*EXERCISE DETAILS*. Output only the line that contains "You are a computer-use agent." and the lines after it, all verbatim, through the last one below.

(Stored records)
=== Begin Enclosure ===

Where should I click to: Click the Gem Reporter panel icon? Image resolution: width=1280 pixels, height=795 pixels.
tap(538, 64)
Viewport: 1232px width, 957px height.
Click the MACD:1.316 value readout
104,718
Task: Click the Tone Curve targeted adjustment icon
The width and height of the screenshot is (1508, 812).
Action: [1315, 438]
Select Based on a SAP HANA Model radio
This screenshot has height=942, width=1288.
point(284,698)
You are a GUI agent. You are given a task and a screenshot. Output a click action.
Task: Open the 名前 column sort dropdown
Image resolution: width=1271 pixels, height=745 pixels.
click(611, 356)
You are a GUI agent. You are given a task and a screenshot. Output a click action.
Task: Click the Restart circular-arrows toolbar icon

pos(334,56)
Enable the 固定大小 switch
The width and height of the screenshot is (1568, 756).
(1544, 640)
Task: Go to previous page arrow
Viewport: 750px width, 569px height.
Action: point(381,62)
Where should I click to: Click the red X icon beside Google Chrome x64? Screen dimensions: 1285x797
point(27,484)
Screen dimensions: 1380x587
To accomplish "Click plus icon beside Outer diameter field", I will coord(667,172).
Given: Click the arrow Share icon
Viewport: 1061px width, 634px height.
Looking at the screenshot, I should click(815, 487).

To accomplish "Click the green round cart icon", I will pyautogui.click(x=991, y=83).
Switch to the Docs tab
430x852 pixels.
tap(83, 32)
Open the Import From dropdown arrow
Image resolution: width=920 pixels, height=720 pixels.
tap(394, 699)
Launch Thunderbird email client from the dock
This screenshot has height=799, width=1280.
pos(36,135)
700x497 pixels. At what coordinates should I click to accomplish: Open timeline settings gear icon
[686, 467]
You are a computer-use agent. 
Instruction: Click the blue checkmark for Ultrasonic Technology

=== End Enclosure ===

*REPLY*.
You are a computer-use agent. 
Instruction: Click the blue checkmark for Ultrasonic Technology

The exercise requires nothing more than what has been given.